Figure 2c,d show magnetic field dependence of the resistivity ρ at T = 9.9 K, slightly higher than Tc0, at which vortices are set to move under a bias current10 (see Supplementary Fig. S1), at α = 0 and α = 90°. Here, α is defined as the angle between H and the y-axis, as shown in Fig. 1g. Importantly, ρ exhibits remarkable α dependence; as highlighted by triangles in Fig. 2c,d, the zero-H resistivity ρ(H = 0) of the NbN layer shows different values between α = 0 and α = 90°. The value of ρα=0(H = 0) is much less than that of ρα=90°(H = 0), in spite of the fact that the temperature and the bias current are same for both setups. As H decreases from high fields to zero, stripe domains are created around H = 0 in the YIG layer in response to the initial magnetic-field directions, as shown in Fig. 2a,b.
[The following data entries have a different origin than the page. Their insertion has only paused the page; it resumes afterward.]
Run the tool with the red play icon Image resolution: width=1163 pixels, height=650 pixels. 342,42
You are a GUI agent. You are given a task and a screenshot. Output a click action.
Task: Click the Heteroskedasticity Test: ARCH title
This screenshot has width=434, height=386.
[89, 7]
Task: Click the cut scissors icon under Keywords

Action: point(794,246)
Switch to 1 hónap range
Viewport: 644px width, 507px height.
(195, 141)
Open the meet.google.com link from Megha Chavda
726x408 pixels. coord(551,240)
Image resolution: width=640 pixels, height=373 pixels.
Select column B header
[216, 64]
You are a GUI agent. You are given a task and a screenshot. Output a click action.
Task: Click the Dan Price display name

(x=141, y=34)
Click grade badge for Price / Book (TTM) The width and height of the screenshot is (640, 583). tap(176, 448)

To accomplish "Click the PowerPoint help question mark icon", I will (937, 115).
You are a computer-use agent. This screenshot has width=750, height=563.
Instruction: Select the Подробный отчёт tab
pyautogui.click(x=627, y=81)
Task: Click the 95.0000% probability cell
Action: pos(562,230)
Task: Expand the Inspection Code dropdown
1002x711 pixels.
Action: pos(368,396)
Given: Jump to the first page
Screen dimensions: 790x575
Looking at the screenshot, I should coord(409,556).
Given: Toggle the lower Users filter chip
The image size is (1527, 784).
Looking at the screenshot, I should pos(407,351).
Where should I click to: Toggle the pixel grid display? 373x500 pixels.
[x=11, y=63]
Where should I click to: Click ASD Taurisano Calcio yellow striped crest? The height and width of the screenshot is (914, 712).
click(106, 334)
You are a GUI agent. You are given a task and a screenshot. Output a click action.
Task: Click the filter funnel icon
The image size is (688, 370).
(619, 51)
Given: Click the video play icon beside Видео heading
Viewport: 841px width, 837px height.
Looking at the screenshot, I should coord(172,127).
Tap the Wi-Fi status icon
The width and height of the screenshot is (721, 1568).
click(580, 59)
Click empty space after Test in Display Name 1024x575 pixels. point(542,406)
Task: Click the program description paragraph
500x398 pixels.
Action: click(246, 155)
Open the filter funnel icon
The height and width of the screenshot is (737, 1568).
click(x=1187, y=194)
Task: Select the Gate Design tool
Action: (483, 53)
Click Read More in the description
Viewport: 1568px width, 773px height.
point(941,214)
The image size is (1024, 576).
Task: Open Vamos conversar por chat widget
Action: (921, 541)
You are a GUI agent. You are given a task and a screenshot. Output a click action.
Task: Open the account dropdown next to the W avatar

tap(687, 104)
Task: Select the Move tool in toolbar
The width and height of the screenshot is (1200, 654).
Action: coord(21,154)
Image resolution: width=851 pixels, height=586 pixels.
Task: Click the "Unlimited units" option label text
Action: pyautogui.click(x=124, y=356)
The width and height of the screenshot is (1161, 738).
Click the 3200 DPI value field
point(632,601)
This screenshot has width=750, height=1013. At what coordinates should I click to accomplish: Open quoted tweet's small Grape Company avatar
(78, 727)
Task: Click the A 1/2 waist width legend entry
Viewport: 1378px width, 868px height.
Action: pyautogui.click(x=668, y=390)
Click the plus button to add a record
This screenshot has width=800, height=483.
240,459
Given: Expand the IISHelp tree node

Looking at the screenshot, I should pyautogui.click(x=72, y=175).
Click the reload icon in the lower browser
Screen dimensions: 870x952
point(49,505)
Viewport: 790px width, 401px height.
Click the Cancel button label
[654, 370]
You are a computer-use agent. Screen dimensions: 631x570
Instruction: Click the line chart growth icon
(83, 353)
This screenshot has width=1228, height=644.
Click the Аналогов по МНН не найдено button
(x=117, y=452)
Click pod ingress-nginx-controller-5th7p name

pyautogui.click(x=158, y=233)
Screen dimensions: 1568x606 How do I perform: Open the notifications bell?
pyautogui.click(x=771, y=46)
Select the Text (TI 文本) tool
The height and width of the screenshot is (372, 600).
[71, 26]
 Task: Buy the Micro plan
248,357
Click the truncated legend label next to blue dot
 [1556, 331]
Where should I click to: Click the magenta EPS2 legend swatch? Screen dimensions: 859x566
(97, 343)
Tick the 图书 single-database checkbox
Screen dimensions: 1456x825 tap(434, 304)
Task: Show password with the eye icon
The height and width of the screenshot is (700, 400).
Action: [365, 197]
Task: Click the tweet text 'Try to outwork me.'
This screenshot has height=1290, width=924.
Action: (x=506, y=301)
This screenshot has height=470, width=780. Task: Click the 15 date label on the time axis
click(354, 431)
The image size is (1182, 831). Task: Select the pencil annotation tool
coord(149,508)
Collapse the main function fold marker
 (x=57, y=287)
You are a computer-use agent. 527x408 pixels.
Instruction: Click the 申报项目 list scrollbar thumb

Then, vortices created in the NbN layer by the stray field from the stripe domains in the YIG layer cause anisotroic vortex flow resistance in the NbN layer. The greater resistivity in the configuration where the direction of the current is perpendicular to that of the magnetic stripes is consistent with the aforementioned stronger potential barrier effect for vortices at domain boundaries. The dependence of ρ on α remains even after we insert an insulating 10 nm SiO2 film between the YIG and NbN (see Supplementary Fig. S3).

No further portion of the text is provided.